Happy International Day for Universal Access to Information 2022 (IDUAI)! UNESCO has recognised 28 September as an opportunity to raise awareness about the ‘right to know’, fundamental to democracy. Although this appears aimed more at the ‘right to know’ what data public bodies are processing (and which can be accessed via a Freedom of Information request), data subjects are also granted the right to know which personal data of theirs data controllers are processing by Article 15 of the UK GDPR. Such right is fundamental to ensure that the right to privacy is respected.

Article 15 of the UK GDPR sets out that data subjects: ‘have the right to obtain from the controller confirmation as to whether or not personal data concerning him or her are being processed, and, where that is the case, access to the personal data.’ Such data, according to Article 12 UK GDPR, shall be provided ‘to the data subject without undue delay and in any event within one month of receipt of the request’, although ‘that period may be extended by two further months where necessary, taking into account the complexity and number of the requests’.

With the celebrations for IDUAI lasting long into the night, and Johnathan Edwards, the Information Commissioner, also encouraging data subjects to submit data subject access requests (DSARs), we are seeing an increase in such requests being made.

Data controllers need to be aware of the potential repercussions of failing to comply with such requests. A conveniently timed IDUAI ICO press release gives details of ‘SEVEN’ organisations who failed in their duty to respond to DSARs:

  1. The Ministry of Defence was issued with a reprimand for having a backlog of 9,000 DSARs with a typical 12 month waiting time;
  2. The Home Office was issued with a reprimand for having 3,000 unanswered DSARs (down from 21,000 between March and November 2021);
  3. The London Borough of Croydon was issued with a reprimand and a freedom of information practice recommendation for responding to less than half of their DSARs within the statutory timescales;
  4. Kent Police was issued with a reprimand for having over 200 overdue DSARs;
  5. The London Borough of Hackney received a reprimand and a freedom of information practice recommendation for failing to respond to over 60% of DSARs in the statutory timeframe (with the oldest DSAR being over 23 months);
  6. The London Borough of Lambeth received a reprimand for only responding to 74% of the SARs it had received within the statutory timescales from 1 August 2020 to 11 August 2021, and for having a backlog that did not appear to be improving; and
  7. Virgin Media received a reprimand for not responding to 14% of the 9,500 DSARs they received over a 6 month period in 2021. They were also given recommendations for improvement, being required to provide the ICO with an update after three and six months respectively.

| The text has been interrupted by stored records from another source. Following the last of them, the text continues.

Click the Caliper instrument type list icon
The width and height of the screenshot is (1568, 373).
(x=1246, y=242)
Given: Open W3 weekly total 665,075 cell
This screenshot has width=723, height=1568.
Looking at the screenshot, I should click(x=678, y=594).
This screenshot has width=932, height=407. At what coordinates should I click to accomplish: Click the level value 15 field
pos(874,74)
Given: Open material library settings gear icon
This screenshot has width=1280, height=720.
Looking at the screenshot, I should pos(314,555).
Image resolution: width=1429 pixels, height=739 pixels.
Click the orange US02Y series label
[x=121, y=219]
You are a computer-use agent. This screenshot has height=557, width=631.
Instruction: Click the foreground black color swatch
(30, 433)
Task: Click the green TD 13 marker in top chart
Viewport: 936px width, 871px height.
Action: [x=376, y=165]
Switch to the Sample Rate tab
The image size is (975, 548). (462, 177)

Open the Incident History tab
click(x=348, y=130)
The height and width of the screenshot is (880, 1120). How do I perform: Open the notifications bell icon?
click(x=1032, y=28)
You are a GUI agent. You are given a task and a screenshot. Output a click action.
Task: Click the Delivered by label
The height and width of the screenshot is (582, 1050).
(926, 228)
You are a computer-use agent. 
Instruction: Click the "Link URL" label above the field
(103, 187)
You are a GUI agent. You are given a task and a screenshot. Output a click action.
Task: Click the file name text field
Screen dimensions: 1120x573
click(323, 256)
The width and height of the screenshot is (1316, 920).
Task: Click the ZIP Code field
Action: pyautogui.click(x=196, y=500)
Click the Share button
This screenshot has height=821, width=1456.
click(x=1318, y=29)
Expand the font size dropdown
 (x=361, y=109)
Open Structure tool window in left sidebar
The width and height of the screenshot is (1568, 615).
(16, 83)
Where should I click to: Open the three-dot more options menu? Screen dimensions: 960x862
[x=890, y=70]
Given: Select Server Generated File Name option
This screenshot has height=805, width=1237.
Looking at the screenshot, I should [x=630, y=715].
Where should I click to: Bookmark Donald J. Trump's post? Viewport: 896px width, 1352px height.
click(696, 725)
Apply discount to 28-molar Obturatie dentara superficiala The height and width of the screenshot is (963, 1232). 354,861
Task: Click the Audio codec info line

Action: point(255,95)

On the importance of DSARs, Jonathan Edwards said: ‘SARs and requests made under FOIA are fundamental rights and are an essential gateway to accessing other rights. Being able to ask an organisation “what information do you hold on me?” and “how it is being used?” provides transparency and accountability and allows the person to ask for changes to be made or even for the information to be deleted… We expect all information requests to be handled appropriately and in a timely way. This encourages public trust and confidence and ensures organisations stay on the right side of the law’. This ICO action makes clear that they will not hesitate to reprimand organisations that fail to comply.

But what is a reprimand? Article 58(2)(b) of the UK GDPR states that the ICO can ‘issue reprimands to a controller or a processor where processing operations have infringed provisions of this Regulation’. A reprimand sets out how the case has been considered, the evidence assessed, and then states that the reprimand has been given.

We are often asked by clients if they are likely to face a monetary penalty for failing to respond to a DSAR within the statutory deadline. This recent enforcement action would suggest that data controllers may avoid a monetary penalty, even if they fail to respond to thousands of DSARs, if it is a first time offence (in the UK at least – our European sibling organisations can be less reticent in doling out the fines). However, it is worth bearing in mind these reprimands will be taken into account in case of any future failure on the parts of these data controllers. This is in keeping with the ICO’s collaborative approach, working with organisations to ensure compliance, as well as, in the case of public sector organisations, the revised approach to public sector enforcement, relying more on “the ICO’s wider powers, including warnings, reprimands and enforcement notices, with fines only issued in the most serious cases”.